场间众人的眉头也微不可觉一挑。
昨夜这宁东家以五倍价格豪取松江府近三成棉花,一解素锦阁皇商之危。
今日虽说还需要采购棉花,但买的必然不多,也必然不会像昨日那般心焦。
——价格该是叫不上了。
不过苏州府也不是什么任人拿捏的软柿子。
你既然给了松江府五倍采买价格,到了我苏州府,怎么着也得按今日的市价——两倍价格来采买吧?
若是想说什么,今日承了你的情,我等棉花普遍涨了三成来压价,那我们苏州府棉商今后可就在松江那帮人面前抬不起头了。
思衬间。
众人眼神又变幻了一下。
想着这人目前已经背下二十万两的货款未付,如今又向我等采买,那两个月之后,他哪来的钱付账呢?
唔,卖倒可以卖一点,但也不能多卖。
在座的都是人精,左顾右盼间,眼神交流一二后,大体的想法便都沟通得差不多了。
“当然也是五倍。”
宁南竖起手掌,五指张开,从容笑了笑。
咦?……五倍?
场间顿时一静。
呼吸声都已然听不见了。
距离宁南最近的孟石臣瞳孔收缩。
“五倍?”他身体前倾,皱眉确认道。
“不错。”宁南点了点下巴。
“不过——”他眼神厉了厉,扫视一圈房间内强作镇定的众人后,又柔和下来,笑笑道,“诸位,低于五万斤的散货,宁某就不收了。”
……
沙沙沙。
福来酒肆雅间内。
灯火昏黄。
在信王府当了十年账房的田圭面色苍白,手中的笔轻轻颤抖,眼神失焦,埋头写着契约。
同为账房的方鸿才‘当当当’拨着算珠,和棉商们一个个对着数字,确定好了后,才告诉田圭,填入契约。
契约一式两份,写完后,交给另一桌的老头柳信。
老头脸色麻木,右手极其机械地拿着素锦阁印信,沾点红泥,盖在契约上。
上官秀安排了一个百户,拿着锦衣卫千户的印信,也在契约上一按。
吧嗒。
吧嗒。
两下。
按好印信后,柳信将一份递给对面的棉商。
另一份交给旁边的一个小孩——东家下午接过来的,十二岁,名字叫李兴。
李兴小脸严肃地接过契约,拿起来看一遍,最后确认后,将契约放入一个锦盒中。
“你真的知道你在做什么吗?”
另一个雅间内,上官秀用绝望的眼神盯着宁南。
宁南拎起茶壶给新晋锦衣卫千户倒了杯茶,汩汩的茶水激荡声响起。
“喏,”他挑了挑头,“明前茶,这一壶贵得很。”
邦邦邦!上官秀敲着桌子,眼睛通红道:“你知不知道?你今天又花了二十万两!二十万两!整整二十万两!”

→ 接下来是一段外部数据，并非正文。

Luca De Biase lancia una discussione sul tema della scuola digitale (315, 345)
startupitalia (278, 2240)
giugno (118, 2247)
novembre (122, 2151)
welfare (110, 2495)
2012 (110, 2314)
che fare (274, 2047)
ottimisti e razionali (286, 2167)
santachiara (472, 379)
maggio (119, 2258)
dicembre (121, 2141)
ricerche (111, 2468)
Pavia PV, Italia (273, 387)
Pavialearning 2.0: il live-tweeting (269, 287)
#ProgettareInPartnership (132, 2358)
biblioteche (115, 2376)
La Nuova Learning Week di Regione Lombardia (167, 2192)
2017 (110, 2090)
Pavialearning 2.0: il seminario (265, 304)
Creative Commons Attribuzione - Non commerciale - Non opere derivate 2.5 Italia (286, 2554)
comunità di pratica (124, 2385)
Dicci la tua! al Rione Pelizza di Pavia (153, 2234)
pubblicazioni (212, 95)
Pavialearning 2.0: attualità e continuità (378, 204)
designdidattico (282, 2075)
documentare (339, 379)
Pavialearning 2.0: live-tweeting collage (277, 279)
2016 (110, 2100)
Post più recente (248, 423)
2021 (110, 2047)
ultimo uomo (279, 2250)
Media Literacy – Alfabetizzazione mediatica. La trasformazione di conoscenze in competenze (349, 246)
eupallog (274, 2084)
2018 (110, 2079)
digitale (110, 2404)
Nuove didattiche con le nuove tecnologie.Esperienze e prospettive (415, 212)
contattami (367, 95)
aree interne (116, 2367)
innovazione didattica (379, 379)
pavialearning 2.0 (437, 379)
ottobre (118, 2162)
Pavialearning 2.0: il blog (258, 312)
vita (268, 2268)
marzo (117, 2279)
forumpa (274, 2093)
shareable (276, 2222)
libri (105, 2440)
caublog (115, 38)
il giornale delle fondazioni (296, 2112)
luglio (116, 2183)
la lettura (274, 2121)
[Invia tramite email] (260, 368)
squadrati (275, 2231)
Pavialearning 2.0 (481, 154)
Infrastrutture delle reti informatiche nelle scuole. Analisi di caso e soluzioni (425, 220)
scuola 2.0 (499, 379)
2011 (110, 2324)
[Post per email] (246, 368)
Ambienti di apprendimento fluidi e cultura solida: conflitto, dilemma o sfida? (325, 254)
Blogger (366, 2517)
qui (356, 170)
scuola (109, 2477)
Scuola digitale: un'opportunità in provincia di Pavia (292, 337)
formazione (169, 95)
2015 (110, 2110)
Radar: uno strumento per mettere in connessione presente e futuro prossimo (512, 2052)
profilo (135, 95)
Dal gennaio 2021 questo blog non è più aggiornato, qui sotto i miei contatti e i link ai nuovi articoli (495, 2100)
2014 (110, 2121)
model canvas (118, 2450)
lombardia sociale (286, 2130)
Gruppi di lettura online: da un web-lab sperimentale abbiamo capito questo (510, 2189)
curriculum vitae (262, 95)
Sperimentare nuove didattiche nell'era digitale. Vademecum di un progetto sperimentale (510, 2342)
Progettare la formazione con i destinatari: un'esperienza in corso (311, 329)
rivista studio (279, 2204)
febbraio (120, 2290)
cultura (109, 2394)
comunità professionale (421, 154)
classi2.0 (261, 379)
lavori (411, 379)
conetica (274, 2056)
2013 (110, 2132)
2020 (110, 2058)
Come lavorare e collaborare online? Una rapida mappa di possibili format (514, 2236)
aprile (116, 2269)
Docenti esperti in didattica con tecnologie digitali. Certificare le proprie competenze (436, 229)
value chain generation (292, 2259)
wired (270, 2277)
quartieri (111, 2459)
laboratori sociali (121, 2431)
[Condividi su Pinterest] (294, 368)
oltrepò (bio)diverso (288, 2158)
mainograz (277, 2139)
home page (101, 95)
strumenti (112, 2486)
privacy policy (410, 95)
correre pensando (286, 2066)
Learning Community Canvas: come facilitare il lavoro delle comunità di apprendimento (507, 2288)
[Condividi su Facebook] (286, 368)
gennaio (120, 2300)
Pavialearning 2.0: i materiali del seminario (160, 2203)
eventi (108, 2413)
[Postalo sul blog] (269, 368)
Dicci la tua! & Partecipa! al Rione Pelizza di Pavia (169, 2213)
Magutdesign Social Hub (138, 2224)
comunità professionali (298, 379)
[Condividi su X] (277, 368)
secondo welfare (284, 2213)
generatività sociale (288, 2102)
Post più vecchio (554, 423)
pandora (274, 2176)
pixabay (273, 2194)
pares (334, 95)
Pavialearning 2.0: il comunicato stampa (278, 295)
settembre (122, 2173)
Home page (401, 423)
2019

“呵,”宁南笑道:“哪有二十万两,就两万多两,两万二千多两。”他盘算了下,素锦阁还剩下八千两活银。
上官秀苦恼地揪着头发。
“喂,上官千户,我都不急,你着个什么急?”宁南端起茶,茶雾袅袅,吹了吹,笑道,“反正按契约,百分之五的抽成少不了,到时候,你们锦衣卫只管数钱就行,能发多少财看你们本事。”
“那钱要进内帑!”锦衣卫千户没好气道。
锦衣卫的百分之五不止要进内帑。
他面色愁苦,心里叹着气。
今天上午。
陛下甚至都已经把他招进宫了。
陛下身边的荔枝小娘子把他劈头盖脸一顿臭骂,问他姑爷这边到底是怎么回事。
怎么回事?
老子哪知道怎么回事?
本来今晚就是想来探探口风,搞懂怎么回事的,结果——这小子冷不丁又给坑进去二十万两银子!
柳老头他们三个人已经麻木了。
他也快疯了。
内帑都快扛不住了!
上官秀盯着眼前悠闲品茶的书生,眼睛一红……捅出这么大篓子的人,现在竟然在这么悠闲地喝茶!
上官秀气不打一处来,肩膀一抖一抖,但又确实拿对方没什么办法。甚至在外人面前,他还不得不维护对方。
比如上午面对陛下和荔枝小娘子的时候,他也得硬着头皮,说宁白玄肯定有办法的,陛下切莫着急。
但他想破脑袋,也想不出眼前这人到底能变一个什么样的戏法,凭空变成二十万两、喔,不、是凭空变成四十万两银子来!